Page MenuHomePhabricator

Variable added_lines is now an array instead of a string
Closed, ResolvedPublic

Description

  1. Create a page with "{{this is}}"
  2. Edit the page and replace its content by "*THIS IS A BUG ON ABUSE FILTER!":

https://pt.wikibooks.org/wiki/Project:Caixa_de_areia?diff=258499

  1. Open [[Special:AbuseFilter/test]], which in my case was

https://pt.wikibooks.org/wiki/Special:AbuseFilter/test?uselang=en

  1. Type ------------------------------------------------------------------------

length(added_lines) <= 2 & contains_any( added_lines, "THIS IS A BUG" )

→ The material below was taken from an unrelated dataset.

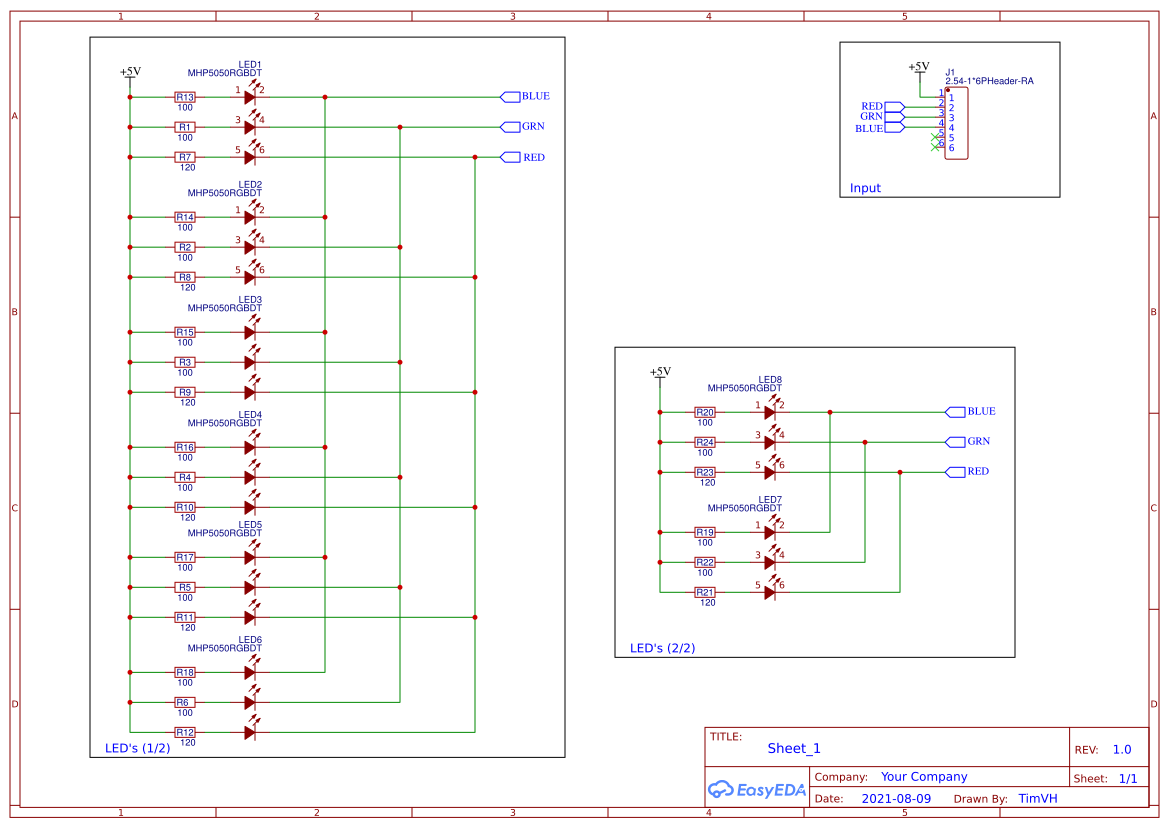Click the J1 pin header symbol

click(x=956, y=121)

  1. Click "Test" and bang! The edit is detected! If it is of any help, here is the link provided to "examine" the edit:

https://pt.wikibooks.org/w/index.php?title=Especial:Filtro_de_abusos/examine/262161&testfilter=length%28added_lines%29+%3D%3D+1+%26+contains_any%28+added_lines%2C+"THIS+IS+A+BUG"+%29%0A&uselang=en

The filter shouldn't detect it, because "added_lines" obviously has a lot more than 2 characters. Nonetheless, if I replace "<= 2" by "== 1" it is still detected.

How can a string of 31 characters have length 1? This is plain wrong...


Version: unspecified
Severity: major
URL: https://pt.wikibooks.org/w/index.php?title=Especial:Filtro_de_abusos/examine/262161&testfilter=length%28added_lines%29+%3C%3D+15+%26+summary+%3D%3D+%22%2ATHIS+IS+A+BUG+ON+ABUSE+FILTER%21%22
See Also:
https://bugzilla.wikimedia.org/show_bug.cgi?id=40478

Details

Reference
bz50107

Event Timeline

bzimport raised the priority of this task from to Medium.Nov 22 2014, 1:58 AM
bzimport added a project: AbuseFilter.
bzimport set Reference to bz50107.
bzimport added a subscriber: Unknown Object (MLST).

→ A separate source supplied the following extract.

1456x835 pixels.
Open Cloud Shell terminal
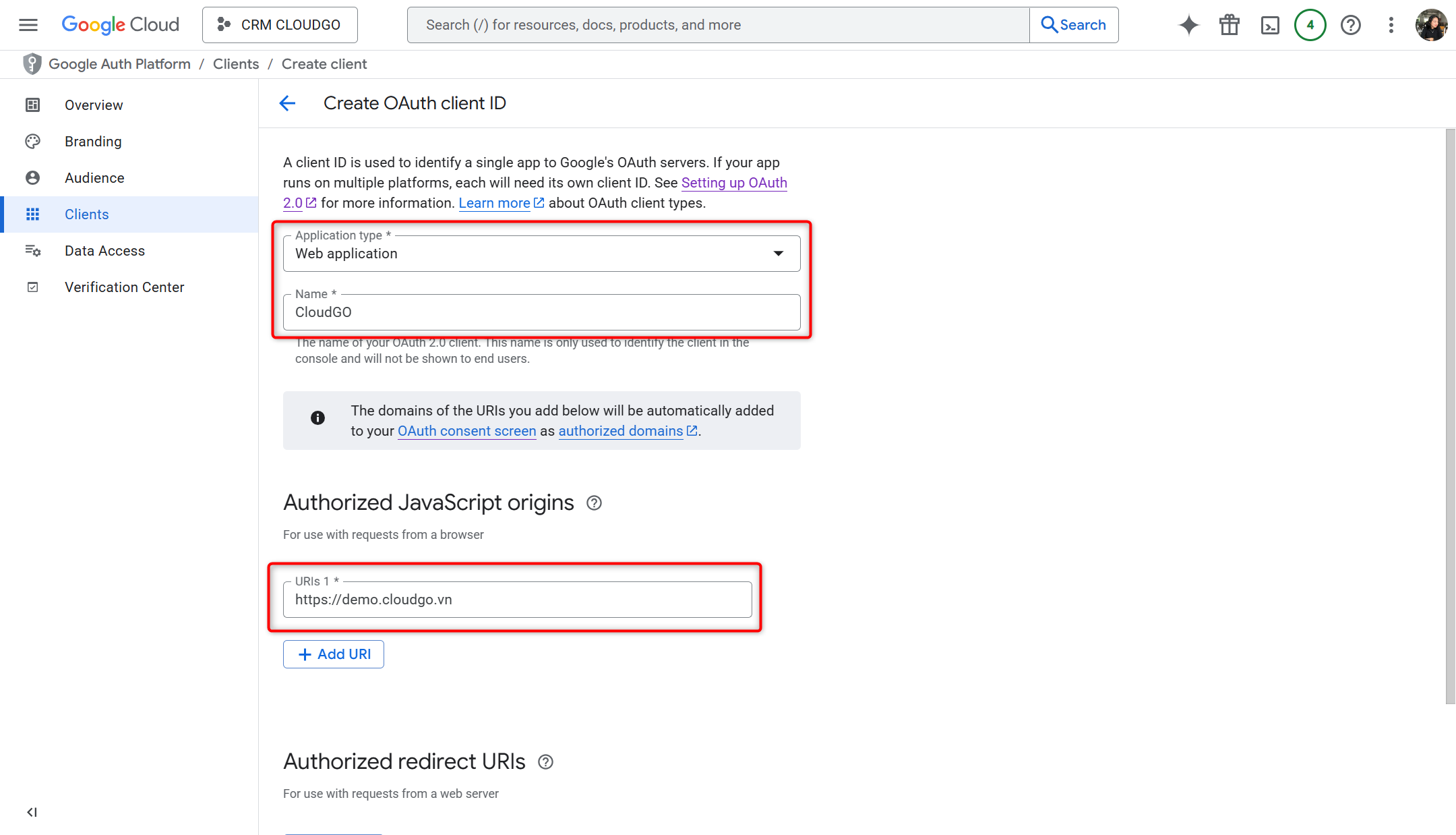pyautogui.click(x=1270, y=24)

Ok, so I made one more test at
https://pt.wikibooks.org/w/index.php?title=Wikilivros%3ACaixa_de_areia&diff=258547&oldid=258546

and used Special:AbuseFilter/test to check the following filter:

length(added_lines) == 3 & contains_any( added_lines, "Lorem" )

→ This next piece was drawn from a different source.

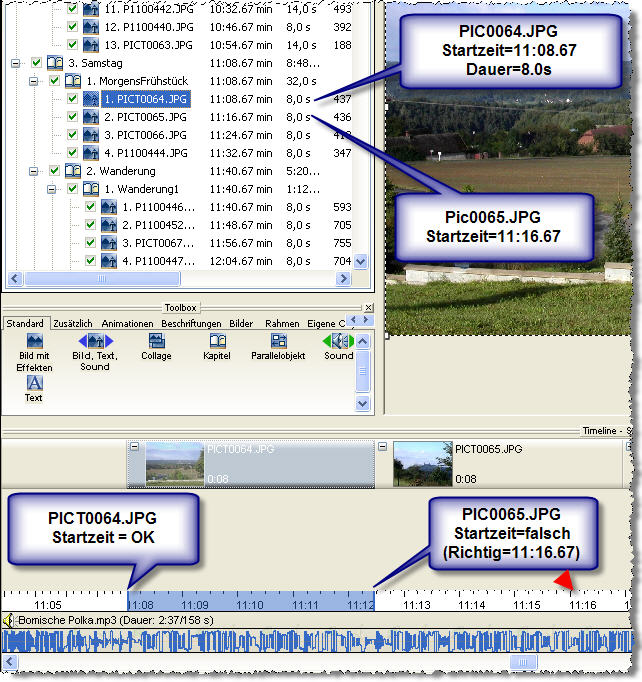Switch to the Animationen tab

and the edit was detected.

It seems abuse filter's "added_lines" is an array and then "length(added_lines)" is the number of items on this array.

Such a behavior is not documented at
https://www.mediawiki.org/wiki/Extension:AbuseFilter/Rules_format
and it is not obvious from
https://pt.wikibooks.org/w/index.php?title=Especial:Filtro_de_abusos/examine/262215&testfilter=length%28added_lines%29+%3D%3D+3+%26+contains_any%28+added_lines%2C+%22Lorem%22+%29%0A

that the value of "added_lines" is an array (not an string).

A similar problem happens when I use "user_groups":
For a user ,

The test

"confirmed" in user_groups

matches a user which is in the group "autoconfirmed" but not in the group "confirmed". But the documentation[1] says "in" applies only to "strings", so why when I execute

length(user_groups)=4

I also get a match? (the user in question is in exactly 4 groups)

If "user_groups" is a string, its length should be at least the length of "confirmed" (which is 9), not 4.

[1] http://www.mediawiki.org/wiki/Extension:AbuseFilter/Rules_format#Keywords

Here is another test which returns 1 (which means "true"):

(list:= ["a", "b", "c"];) & contains_any(list,"a\n")

I think the real bug is we have no documentation about these variables being arrays and how they are converted to strings (notice the "\n" in the above example).

See also:

  • [[mw:Extension_talk:AbuseFilter/Rules_format#Please_add_description_of_variable_values]]

According to
https://ru.wikipedia.org/wiki/Special:AbuseFilter/history/99/diff/prev/2152
the
the variable "added_lines" was changed to an array somewhere from 13 February 2013 and as such "length (added_lines)" now gets the number of rows, and this changed the conditions under which existing filters were triggered.

Is this working like this since 2009??? I found the following on r49221:

  • Use lists instead of implode()d strings in built-in variables wherever it's possible

ATTENTION! This may break filters that rely on "added_lines contains 'bla-bla'" syntax. They'll need to be replaced with "string(added_lines) contains 'bla-bla'"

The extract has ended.